> [What you have to do] In the text below about handling a person's affairs after death, what is named as the most common form of the information we leave about ourselves online?

> [Selected extract]
+ + + + + + +

Death is not something we want to think about but sadly it comes to us all eventually. It is always difficult for those left behind to come to terms with their loss. One of the most distressing things is the need to sort out personal, financial and other legal affairs. As many people have found, dealing with banks, building societies, pension companies and other institutions can be a nightmare and only add to one’s heartache. In addition, there is the need to cancel driving and TV licences, sort out phone and public utility accounts, notify societies and other accounts, and so on. These days we are being advised to draw up wills and powers of attorney appropriately in the hope that these will smooth the way when dealing with all this.
However, with today’s technology and widespread internet usage, all of us who use a computer in any form have a digital footprint around the world (whether we realise this or not). This means that we “leave” information about ourselves and our activities all over the place. In its most common form this amounts to social media and email accounts with their attendant information that we have contributed over the years. If we have followed advice about security and passwords this information is quite likely to be protected against unlawful or malicious access. Upon our sad demise, unlike our physical bodies, this information does not “die”. This is increasingly being referred to as our digital legacy.

+ + + + + + +

> [Exercise data]
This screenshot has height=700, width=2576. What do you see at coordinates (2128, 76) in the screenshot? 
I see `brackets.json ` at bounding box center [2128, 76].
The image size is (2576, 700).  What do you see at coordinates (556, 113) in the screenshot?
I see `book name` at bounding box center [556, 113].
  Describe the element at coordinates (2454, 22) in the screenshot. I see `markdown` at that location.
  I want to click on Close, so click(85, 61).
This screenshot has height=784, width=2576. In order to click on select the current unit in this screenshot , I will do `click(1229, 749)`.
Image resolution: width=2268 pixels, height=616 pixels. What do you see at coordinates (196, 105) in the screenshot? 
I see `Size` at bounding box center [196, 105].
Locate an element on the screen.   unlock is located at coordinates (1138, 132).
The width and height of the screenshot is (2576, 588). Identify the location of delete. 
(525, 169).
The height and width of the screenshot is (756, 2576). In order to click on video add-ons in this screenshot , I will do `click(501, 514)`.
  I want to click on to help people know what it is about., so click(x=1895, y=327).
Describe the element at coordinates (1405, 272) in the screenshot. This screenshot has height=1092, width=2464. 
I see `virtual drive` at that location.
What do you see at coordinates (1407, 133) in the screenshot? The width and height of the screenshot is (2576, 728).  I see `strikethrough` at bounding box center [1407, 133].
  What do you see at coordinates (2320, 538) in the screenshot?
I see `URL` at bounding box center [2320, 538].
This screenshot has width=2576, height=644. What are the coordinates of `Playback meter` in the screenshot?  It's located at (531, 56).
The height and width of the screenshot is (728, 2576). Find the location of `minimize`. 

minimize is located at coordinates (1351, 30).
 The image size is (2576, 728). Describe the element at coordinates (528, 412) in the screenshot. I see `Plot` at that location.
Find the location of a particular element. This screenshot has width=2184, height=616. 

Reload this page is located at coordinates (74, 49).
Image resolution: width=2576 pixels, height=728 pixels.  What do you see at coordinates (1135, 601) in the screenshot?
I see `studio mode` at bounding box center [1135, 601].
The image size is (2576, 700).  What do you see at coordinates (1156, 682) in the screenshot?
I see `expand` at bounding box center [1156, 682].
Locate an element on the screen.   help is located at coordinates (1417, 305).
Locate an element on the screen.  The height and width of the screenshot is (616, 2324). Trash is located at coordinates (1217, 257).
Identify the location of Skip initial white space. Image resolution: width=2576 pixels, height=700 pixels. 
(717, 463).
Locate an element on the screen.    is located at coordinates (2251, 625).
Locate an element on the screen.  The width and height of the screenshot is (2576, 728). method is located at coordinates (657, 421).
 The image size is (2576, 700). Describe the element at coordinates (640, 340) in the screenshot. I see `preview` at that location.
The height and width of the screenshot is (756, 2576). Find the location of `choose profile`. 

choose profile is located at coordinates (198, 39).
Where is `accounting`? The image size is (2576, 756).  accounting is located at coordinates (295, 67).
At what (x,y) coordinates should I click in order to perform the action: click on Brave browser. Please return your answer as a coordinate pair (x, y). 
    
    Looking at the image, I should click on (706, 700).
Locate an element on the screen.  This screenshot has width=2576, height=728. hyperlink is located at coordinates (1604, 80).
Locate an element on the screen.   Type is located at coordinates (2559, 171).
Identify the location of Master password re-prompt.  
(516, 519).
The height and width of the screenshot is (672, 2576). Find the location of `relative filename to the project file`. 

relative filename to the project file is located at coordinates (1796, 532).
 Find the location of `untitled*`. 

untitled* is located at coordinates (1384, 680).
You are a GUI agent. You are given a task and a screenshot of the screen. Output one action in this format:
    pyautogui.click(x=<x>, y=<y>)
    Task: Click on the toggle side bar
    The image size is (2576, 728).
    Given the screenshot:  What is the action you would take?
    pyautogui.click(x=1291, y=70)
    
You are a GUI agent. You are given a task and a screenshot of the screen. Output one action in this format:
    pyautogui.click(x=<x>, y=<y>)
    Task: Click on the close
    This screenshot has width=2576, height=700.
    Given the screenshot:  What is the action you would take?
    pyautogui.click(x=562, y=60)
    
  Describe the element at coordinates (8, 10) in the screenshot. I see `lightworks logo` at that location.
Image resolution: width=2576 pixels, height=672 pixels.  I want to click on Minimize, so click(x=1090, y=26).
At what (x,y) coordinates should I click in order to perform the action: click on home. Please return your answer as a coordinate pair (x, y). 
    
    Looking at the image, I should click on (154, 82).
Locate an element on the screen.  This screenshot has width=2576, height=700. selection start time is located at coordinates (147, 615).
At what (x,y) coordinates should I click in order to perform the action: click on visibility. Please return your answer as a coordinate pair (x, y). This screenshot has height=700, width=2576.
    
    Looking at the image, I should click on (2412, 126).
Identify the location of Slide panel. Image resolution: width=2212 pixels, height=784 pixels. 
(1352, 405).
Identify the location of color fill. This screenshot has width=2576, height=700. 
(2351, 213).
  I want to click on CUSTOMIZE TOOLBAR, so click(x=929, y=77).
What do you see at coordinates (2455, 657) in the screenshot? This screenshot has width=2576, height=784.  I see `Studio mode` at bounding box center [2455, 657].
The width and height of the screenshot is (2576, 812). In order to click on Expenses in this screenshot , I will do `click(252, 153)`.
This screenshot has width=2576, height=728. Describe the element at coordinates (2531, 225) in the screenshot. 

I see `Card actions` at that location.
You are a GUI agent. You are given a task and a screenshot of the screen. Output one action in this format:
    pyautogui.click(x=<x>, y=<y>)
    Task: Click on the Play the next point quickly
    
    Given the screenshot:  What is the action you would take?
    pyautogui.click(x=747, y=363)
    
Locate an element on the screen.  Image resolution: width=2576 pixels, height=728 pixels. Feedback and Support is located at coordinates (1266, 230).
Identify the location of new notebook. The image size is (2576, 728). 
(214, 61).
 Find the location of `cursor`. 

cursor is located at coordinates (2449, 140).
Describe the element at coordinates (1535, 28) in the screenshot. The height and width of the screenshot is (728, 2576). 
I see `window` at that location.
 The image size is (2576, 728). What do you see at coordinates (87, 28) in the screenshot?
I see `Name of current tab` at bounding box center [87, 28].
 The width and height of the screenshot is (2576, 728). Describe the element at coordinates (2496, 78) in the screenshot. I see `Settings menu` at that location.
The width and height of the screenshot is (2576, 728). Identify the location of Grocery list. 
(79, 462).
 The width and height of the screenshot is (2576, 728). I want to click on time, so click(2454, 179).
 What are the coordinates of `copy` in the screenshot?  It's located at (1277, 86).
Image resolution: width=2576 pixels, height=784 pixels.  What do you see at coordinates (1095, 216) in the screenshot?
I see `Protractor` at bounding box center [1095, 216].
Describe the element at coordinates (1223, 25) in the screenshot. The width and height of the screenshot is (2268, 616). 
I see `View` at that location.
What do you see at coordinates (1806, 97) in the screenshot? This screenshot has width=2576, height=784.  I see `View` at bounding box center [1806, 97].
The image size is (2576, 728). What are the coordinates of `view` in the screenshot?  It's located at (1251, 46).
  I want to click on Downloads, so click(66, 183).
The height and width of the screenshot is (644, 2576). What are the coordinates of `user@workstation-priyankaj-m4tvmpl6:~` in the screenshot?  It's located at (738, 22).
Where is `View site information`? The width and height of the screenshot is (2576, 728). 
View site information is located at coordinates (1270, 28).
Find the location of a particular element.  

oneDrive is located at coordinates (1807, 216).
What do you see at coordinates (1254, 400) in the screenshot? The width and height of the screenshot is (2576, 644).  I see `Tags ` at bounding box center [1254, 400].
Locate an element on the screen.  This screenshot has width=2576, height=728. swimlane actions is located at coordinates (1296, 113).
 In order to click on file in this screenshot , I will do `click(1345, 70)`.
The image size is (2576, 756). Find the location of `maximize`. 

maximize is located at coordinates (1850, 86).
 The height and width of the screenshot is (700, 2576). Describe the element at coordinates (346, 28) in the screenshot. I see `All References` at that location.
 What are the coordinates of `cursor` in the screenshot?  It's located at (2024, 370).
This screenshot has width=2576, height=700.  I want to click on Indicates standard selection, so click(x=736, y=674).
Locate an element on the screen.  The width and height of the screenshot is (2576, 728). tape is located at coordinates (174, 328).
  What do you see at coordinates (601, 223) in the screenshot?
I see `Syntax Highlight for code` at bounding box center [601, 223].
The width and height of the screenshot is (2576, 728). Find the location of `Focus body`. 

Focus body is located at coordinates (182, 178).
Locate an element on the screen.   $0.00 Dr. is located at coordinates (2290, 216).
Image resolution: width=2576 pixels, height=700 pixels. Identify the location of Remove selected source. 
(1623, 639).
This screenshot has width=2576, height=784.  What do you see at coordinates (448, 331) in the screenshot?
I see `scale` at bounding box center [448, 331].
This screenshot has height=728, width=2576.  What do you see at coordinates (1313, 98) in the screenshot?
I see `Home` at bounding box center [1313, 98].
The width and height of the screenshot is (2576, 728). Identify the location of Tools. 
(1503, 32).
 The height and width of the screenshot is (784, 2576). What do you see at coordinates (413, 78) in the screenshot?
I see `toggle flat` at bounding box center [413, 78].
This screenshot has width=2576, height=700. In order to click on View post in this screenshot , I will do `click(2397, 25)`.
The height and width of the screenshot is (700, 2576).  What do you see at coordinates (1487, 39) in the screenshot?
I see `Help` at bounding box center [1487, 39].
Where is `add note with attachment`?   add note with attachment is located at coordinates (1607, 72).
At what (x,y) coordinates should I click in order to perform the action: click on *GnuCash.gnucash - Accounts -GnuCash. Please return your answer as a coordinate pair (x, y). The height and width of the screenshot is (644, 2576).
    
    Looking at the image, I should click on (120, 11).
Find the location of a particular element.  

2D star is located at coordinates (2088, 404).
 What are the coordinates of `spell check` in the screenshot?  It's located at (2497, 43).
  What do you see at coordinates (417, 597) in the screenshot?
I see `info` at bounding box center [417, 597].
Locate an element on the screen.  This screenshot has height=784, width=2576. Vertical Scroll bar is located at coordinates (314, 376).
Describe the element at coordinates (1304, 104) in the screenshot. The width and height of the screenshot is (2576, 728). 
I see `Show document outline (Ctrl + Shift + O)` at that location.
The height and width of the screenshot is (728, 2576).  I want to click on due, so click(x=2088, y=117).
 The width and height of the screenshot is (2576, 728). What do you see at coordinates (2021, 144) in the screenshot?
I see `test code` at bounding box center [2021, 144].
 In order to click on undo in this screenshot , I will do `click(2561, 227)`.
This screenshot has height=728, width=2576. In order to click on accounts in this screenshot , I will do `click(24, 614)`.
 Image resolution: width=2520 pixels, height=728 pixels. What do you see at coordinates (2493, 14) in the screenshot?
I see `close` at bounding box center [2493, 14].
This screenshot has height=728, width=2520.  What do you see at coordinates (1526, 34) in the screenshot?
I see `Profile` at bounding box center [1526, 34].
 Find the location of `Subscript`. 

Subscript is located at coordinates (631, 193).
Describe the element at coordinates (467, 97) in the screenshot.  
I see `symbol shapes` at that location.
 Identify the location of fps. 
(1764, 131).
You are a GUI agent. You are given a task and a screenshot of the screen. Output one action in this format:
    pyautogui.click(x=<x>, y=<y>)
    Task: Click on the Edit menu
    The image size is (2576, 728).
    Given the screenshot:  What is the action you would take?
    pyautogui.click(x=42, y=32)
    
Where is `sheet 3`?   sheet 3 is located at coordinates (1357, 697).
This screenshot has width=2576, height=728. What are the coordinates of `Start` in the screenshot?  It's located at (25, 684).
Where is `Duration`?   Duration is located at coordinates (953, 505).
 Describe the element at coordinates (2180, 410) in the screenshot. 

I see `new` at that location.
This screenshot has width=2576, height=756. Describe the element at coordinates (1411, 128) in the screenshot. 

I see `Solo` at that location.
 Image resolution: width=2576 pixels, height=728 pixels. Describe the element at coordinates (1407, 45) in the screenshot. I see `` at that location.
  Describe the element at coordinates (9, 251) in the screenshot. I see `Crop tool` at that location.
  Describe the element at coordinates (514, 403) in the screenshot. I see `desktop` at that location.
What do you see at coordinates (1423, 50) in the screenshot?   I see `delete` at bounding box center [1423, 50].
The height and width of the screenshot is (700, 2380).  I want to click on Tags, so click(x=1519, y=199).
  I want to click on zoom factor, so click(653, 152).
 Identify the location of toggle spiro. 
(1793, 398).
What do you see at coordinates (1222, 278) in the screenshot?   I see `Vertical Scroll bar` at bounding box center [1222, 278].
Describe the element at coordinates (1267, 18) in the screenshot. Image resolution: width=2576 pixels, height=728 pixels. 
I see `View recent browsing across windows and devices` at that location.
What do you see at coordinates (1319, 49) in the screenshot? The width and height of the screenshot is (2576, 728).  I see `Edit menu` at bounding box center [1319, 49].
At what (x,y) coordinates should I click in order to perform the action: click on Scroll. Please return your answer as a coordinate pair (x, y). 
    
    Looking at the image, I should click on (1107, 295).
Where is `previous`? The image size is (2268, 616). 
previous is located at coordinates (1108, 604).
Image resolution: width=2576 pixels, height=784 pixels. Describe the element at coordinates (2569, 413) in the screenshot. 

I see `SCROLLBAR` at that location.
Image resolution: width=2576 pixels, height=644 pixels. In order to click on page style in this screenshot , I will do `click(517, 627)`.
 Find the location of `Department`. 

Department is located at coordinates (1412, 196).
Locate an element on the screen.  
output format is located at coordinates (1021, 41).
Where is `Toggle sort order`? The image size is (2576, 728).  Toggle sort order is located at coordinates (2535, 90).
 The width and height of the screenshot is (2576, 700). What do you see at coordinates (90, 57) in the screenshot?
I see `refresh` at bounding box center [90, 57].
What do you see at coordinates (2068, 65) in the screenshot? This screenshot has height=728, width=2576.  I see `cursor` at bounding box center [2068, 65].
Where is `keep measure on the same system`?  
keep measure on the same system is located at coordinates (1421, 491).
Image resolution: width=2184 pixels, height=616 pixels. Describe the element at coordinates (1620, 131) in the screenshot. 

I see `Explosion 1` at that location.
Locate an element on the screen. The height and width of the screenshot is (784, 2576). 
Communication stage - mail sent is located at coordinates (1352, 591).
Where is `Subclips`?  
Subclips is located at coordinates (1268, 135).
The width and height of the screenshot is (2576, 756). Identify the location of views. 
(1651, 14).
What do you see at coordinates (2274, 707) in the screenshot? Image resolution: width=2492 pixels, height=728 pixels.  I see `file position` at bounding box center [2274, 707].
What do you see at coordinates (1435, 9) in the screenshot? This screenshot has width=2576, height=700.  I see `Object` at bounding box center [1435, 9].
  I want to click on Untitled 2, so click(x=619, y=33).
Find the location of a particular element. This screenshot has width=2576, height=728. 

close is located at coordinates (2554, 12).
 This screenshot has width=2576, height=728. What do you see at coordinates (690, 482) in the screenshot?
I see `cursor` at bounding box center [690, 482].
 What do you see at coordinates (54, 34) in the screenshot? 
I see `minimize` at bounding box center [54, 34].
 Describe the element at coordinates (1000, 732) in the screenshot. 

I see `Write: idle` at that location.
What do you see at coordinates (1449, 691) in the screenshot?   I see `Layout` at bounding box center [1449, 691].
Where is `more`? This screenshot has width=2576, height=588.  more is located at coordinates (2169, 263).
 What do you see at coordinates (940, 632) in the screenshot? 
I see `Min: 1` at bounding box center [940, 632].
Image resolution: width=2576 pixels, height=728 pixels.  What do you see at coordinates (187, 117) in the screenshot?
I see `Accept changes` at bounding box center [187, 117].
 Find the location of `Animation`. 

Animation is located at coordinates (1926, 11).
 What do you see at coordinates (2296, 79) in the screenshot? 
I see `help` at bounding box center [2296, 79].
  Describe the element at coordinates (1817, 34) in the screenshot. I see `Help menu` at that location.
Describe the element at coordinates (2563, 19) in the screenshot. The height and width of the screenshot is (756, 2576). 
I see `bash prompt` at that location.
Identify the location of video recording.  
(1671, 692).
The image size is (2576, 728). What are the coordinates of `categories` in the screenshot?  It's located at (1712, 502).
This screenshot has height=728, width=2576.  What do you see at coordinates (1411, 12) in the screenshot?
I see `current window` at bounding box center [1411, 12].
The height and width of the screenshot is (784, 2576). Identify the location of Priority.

+ + + + + + +

> [Solution] Social media and email accounts, with the information we have contributed to them over the years.